Spelende dichter
Welk spel speel jij dichter,
We gaan terug in de tijd toen alles zonder zorgen leek en mijn hoofd een stuk lichter.
Even terug naar hoe het was om buiten te spelen,
Samen in de zandbak een schep en emmer delen.
Even zo zorgeloos jong te kunnen zijn,
Spelend op het klimrek midden op het plein.
Bloemetjes plukken om vervolgens aan mevrouw Adema te geven,
Voor een zakje snoep ik was toen zes of misschien wel zeven.
De straat vertelde ons verhalen,
Verstoppertje spelen in het donker met lantaarnpalen.
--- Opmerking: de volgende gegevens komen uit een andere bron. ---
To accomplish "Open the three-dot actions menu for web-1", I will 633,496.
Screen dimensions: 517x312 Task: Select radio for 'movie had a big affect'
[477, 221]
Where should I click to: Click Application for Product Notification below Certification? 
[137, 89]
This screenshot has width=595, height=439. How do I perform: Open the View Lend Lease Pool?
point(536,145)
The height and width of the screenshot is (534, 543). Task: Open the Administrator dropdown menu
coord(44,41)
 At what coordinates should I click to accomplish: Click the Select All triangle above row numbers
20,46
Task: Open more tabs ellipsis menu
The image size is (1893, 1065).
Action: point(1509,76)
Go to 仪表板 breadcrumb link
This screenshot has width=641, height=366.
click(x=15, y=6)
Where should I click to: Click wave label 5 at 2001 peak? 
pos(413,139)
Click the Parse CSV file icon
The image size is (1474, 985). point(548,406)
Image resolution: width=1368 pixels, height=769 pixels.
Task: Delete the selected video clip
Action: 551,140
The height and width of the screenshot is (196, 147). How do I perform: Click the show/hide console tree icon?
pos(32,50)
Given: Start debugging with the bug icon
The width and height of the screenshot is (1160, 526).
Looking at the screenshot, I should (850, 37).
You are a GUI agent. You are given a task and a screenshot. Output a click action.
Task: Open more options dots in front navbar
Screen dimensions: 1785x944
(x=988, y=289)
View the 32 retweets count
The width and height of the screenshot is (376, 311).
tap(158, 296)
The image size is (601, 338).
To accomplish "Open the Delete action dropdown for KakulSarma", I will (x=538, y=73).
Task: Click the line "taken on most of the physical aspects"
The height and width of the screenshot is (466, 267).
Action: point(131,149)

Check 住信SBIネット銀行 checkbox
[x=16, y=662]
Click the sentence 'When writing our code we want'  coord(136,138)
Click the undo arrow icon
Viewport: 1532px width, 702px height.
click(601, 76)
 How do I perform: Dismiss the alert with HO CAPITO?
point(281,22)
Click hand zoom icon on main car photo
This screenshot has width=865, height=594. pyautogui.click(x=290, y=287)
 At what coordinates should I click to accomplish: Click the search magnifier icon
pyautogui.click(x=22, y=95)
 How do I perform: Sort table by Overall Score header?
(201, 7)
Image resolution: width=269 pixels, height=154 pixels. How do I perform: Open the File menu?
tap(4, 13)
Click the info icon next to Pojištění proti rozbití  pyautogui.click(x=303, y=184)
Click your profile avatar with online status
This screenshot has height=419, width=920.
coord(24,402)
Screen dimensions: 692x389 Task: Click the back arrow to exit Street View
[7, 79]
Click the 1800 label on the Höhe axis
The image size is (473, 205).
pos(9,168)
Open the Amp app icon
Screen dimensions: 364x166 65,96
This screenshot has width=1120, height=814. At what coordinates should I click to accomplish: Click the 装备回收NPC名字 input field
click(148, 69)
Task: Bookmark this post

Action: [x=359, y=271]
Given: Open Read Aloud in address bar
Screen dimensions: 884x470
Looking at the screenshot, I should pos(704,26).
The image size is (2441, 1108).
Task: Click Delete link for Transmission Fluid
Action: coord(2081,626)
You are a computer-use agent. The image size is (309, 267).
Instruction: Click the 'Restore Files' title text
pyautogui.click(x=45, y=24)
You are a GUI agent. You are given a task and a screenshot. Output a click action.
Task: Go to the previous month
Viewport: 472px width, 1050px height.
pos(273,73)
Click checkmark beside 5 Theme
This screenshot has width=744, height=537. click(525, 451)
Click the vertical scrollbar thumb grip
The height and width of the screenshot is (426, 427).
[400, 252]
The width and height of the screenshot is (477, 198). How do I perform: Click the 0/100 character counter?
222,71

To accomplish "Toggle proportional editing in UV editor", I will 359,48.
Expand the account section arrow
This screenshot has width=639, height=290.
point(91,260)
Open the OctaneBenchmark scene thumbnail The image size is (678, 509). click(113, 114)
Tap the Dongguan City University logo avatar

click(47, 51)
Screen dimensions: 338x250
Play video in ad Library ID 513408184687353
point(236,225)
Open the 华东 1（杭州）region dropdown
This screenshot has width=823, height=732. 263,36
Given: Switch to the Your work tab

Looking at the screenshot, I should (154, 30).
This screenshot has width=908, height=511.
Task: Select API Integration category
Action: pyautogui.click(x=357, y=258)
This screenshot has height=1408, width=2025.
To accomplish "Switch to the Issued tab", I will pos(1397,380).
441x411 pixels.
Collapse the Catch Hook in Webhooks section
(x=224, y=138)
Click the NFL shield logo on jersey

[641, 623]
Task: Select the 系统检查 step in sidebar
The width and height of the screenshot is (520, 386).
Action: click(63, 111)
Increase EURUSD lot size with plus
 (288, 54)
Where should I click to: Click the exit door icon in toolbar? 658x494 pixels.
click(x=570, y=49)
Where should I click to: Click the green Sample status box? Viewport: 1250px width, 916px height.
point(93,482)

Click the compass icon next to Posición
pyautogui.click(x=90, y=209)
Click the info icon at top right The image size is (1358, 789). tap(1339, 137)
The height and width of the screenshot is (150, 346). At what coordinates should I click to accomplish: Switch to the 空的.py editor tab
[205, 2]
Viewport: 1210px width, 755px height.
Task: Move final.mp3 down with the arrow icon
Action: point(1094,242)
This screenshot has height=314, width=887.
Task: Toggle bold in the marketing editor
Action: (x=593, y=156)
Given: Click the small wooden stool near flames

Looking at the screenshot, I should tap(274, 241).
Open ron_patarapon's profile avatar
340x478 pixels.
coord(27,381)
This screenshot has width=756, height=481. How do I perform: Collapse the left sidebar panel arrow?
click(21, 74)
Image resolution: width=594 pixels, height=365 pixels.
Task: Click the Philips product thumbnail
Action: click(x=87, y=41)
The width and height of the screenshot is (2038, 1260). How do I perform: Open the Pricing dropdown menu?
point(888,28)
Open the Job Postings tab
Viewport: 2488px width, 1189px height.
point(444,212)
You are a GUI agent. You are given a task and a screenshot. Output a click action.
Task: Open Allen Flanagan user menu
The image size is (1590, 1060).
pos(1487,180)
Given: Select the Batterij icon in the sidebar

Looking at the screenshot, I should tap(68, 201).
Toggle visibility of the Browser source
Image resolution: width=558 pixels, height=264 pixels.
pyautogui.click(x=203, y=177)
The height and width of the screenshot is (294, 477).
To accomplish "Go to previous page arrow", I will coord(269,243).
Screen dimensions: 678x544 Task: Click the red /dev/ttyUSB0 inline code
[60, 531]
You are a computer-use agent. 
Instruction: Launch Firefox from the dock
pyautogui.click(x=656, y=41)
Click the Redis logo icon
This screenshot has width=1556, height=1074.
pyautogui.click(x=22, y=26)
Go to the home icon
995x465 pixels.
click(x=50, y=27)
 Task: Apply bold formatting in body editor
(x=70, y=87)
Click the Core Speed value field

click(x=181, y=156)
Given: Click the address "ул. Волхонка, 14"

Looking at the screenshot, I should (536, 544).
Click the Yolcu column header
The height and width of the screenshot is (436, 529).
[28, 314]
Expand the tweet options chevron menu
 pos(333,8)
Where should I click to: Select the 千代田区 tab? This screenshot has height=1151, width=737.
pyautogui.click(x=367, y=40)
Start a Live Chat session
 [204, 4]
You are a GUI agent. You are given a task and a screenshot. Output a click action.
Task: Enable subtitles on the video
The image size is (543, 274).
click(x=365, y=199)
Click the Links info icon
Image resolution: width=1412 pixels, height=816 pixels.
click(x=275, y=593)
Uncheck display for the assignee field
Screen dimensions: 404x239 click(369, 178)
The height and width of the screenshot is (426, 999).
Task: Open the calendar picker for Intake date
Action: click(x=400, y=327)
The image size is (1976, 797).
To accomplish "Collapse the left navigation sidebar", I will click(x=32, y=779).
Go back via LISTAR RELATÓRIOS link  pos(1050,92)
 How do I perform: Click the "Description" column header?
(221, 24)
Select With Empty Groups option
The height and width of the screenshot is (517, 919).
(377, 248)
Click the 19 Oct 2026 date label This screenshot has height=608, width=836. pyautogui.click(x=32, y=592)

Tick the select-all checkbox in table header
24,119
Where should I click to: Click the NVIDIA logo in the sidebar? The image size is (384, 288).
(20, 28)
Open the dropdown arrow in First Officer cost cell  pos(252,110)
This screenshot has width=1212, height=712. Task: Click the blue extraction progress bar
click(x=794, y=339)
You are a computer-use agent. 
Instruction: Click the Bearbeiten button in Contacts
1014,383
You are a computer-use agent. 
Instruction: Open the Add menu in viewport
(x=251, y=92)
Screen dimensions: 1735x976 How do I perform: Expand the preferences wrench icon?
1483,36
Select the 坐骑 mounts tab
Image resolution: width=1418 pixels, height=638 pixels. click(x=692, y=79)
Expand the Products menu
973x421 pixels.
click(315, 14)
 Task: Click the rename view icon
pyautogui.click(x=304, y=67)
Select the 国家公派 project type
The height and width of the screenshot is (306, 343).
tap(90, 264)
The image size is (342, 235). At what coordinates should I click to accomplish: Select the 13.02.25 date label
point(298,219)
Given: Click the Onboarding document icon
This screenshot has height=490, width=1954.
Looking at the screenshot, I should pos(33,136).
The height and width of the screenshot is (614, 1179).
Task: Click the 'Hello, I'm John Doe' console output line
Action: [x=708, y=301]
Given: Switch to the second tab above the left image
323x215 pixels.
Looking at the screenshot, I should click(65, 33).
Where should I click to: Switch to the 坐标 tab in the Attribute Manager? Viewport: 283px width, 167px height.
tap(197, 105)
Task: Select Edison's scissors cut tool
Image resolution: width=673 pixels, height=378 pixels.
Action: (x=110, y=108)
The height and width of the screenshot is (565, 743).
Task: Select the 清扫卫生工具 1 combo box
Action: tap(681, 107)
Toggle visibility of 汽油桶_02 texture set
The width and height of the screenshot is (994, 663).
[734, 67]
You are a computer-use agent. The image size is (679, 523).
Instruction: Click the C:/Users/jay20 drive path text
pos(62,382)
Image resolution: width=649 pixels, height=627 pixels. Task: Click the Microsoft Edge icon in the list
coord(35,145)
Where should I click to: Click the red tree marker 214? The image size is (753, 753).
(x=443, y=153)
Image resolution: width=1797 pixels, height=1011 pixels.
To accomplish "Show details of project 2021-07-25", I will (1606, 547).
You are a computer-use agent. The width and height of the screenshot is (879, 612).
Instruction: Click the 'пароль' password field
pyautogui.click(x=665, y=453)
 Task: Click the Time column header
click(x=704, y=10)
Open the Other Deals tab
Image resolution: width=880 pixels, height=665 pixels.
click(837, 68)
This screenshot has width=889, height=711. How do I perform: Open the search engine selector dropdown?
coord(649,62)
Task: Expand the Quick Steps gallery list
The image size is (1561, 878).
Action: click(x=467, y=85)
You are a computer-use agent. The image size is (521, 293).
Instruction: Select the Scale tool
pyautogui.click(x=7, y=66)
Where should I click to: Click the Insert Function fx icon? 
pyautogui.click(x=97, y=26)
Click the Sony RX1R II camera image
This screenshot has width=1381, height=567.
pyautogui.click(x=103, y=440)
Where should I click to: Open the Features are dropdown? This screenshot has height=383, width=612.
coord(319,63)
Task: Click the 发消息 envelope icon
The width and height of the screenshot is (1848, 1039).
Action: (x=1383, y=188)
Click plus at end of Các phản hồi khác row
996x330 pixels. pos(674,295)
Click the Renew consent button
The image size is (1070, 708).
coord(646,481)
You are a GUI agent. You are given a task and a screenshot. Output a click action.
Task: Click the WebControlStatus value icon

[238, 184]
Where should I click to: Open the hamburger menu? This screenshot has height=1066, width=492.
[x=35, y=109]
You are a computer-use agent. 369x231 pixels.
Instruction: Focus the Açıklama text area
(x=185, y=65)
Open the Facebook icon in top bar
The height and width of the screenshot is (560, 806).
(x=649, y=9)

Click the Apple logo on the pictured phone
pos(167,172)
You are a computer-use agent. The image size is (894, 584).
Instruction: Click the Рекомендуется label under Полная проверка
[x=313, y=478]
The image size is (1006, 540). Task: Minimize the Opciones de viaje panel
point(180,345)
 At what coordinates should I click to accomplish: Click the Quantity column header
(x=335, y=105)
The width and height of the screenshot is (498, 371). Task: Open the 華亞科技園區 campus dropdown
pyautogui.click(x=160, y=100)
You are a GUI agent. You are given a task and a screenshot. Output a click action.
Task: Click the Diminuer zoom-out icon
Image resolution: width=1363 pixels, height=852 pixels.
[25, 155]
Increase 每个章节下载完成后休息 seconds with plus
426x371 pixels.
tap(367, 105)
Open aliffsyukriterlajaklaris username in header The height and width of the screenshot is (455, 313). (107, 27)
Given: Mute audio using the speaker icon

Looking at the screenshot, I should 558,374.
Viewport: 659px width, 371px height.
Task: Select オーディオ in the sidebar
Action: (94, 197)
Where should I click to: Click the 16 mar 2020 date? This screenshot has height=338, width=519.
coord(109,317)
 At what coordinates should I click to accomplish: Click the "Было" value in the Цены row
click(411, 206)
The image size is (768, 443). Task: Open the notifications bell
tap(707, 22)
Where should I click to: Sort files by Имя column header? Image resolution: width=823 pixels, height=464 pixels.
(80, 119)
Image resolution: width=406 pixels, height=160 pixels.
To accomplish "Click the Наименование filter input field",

Soms een klein beetje ondeugend was ik wel,
zomaar bij mensen eens trekken aan hun bel.
Snel wegrennen zodat niemand je betrapt,
Maar er was er altijd één die iedereen er weer bijlapt.
Zullen we straks nog even gaan hinkelen,
Of doen we nog een potje knikkeren.
Helaas is die tijd weer voorbij we gaan weer terug naar het nu,
Waar het leven geen spelletjes meer is maar gewoon cru.
Ik ben dan nu geen buiten spelende dichter meer,
Maar één die met woorden speelt keer op keer.